お茶を飲む会
「こほん、では、えーと、そうだ!何故大剣豪を目指しているのか俺が聞いてやろう!」
微妙な空気を誤魔化すように、咳払いして何とか話題を捻り出した殿下。
実は、殿下には側近候補という奴らがまだ決まって無いらしく、同年代の子息子女とはまだ顔合わせをしていなかったらしい。だからお茶会で何を話せば良いのかわからなかったので、とりあえず疑問に思ったことを聞こうとしたらしい。
「それはですね……」
俺は素直に全部、子供だったので結構時系列はバラバラだったが、全部話した。
目をキラキラさせながら語るので、俺のじいちゃんっぽい人物が大剣豪として活躍したなんて話しは聞いたこと無いと、周りの大人達は誰もつっこめなかった。

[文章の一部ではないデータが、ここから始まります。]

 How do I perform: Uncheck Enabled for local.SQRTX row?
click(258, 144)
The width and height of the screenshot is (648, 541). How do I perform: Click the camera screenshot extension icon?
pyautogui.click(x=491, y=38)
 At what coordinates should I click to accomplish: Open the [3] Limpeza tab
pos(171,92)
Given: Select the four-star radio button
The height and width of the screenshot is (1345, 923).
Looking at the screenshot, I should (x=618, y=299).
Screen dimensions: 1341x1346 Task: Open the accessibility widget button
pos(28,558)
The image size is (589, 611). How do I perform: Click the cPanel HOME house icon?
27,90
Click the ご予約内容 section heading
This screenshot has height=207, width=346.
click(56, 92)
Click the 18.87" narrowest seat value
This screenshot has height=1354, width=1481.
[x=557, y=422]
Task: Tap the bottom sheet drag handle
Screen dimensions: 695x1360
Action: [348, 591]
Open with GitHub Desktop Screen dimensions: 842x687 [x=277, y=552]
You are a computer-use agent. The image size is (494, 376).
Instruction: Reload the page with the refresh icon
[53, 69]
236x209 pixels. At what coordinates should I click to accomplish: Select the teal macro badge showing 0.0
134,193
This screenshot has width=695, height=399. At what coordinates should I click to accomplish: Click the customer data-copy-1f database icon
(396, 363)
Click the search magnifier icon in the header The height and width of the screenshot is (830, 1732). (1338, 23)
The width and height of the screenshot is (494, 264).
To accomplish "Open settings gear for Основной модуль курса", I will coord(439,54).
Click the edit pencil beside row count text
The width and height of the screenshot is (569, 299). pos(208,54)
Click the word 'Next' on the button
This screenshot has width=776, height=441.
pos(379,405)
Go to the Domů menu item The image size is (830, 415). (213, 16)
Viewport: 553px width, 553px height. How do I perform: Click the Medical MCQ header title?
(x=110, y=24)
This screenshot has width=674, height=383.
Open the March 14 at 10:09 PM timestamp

「……ちょっとした疑問なんだが、その程度の訓練で大剣豪になれるのか?」
「はぇ?じいちゃんは訓練も大事だけど一番は何でも斬れるって強い意思だっていってました!大剣豪は何でも斬れるので、何でも斬れたら大剣豪になれるんです!俺はまだ石しか斬れないので、岩とか鉄とかドラゴンとか斬れたら大剣豪ってことです!」
「えぇぇ……」
「……あれ?でも領主様の所で兵士さんの剣も斬れたし、あとはドラゴンだけかな?」
「えぇぇ……」
「はわわ!俺、ドラゴン斬れば大剣豪になれるかも!殿下はドラゴンが何処にいるか知ってますか!?」
「………聞いてどうする?」
「斬りにいきます!」
「知らない。というか、ドラゴンの前に学園を卒業しなきゃだし、魔法を学ばないといけないんじゃないの?」
「あ!魔法を斬るの忘れてた!うぅー、まだまだ大剣豪には遠かったぁ」
「えぇぇ……ヤバくない?ねぇ、コイツヤバいって」
俺が落ち込んでたら、慌てた様子の殿下が侍従さんの服の裾を引っ張りながらヤバいヤバいと言っていた。
「……トイレですか?」
「違う!」
「なんだ、漏れそうでヤバいのかと思いました」
「お前、そのスルッと口から思ったこと出すのやめた方が良いぞ」
当時の俺は、ちゃんと考えて丁寧な言葉を心がけて話していたので、ちゃんと考えて話してるが?という気持ちだった。でも一応言われたので頷いといたのだ。
テキトーなじいちゃんの孫である俺も大概テキトーなとこがあった。なんかワケわからないこと言われたら頷いときゃ良いやとか思ってた。
俺は『思ったことを口から出してはいない』のに、そう注意されてもやってないんだけどなぁ、まぁ頷いとけば良いか!って感じだった。